Requirement: Copy out the stretch of material from the line containing "Open Microsoft Edge from the taskbar" through the line containing "[x=273, y=370]", including both of those lines. Leave the pictures out of your answer.

***** Record set *****

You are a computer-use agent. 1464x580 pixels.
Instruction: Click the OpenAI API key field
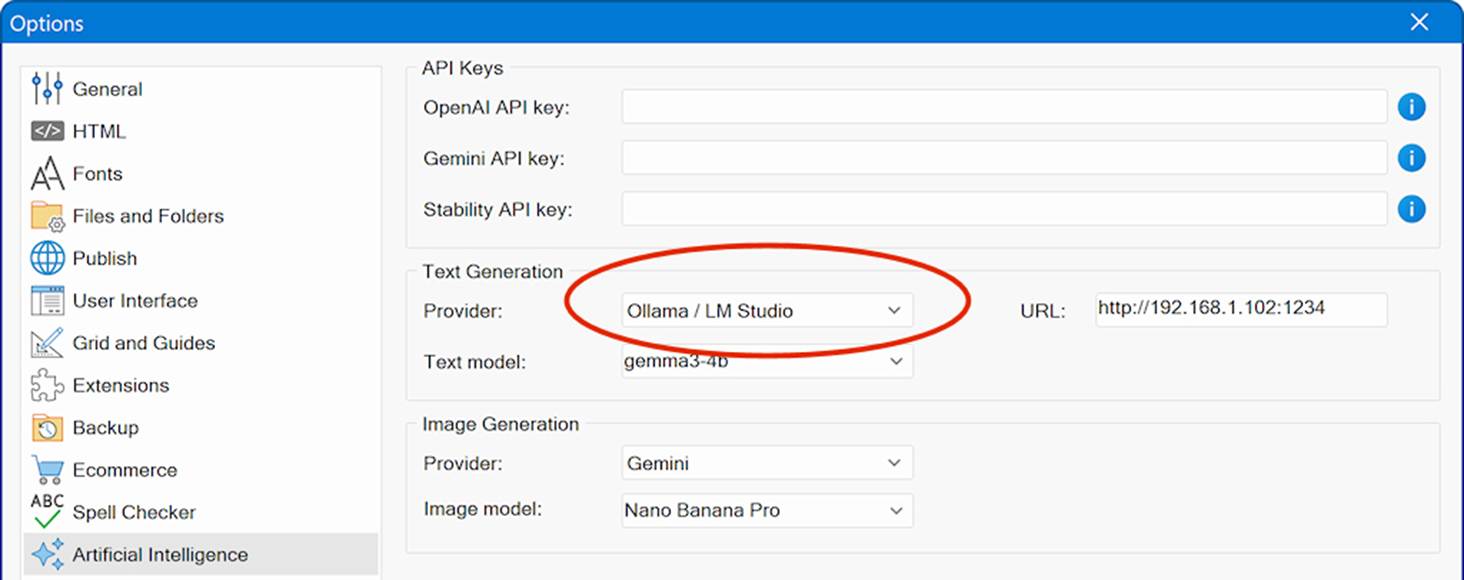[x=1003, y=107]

*****
***** Record set *****

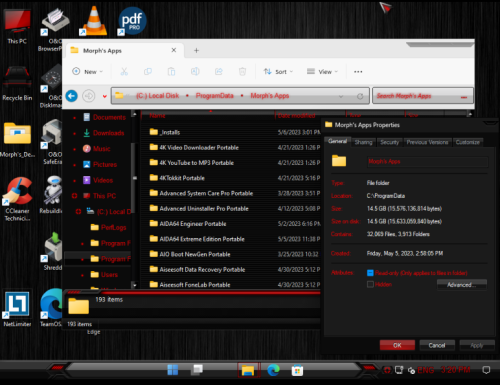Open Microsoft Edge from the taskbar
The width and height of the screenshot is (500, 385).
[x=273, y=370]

*****

Full response:
Open Microsoft Edge from the taskbar
The width and height of the screenshot is (500, 385).
[x=273, y=370]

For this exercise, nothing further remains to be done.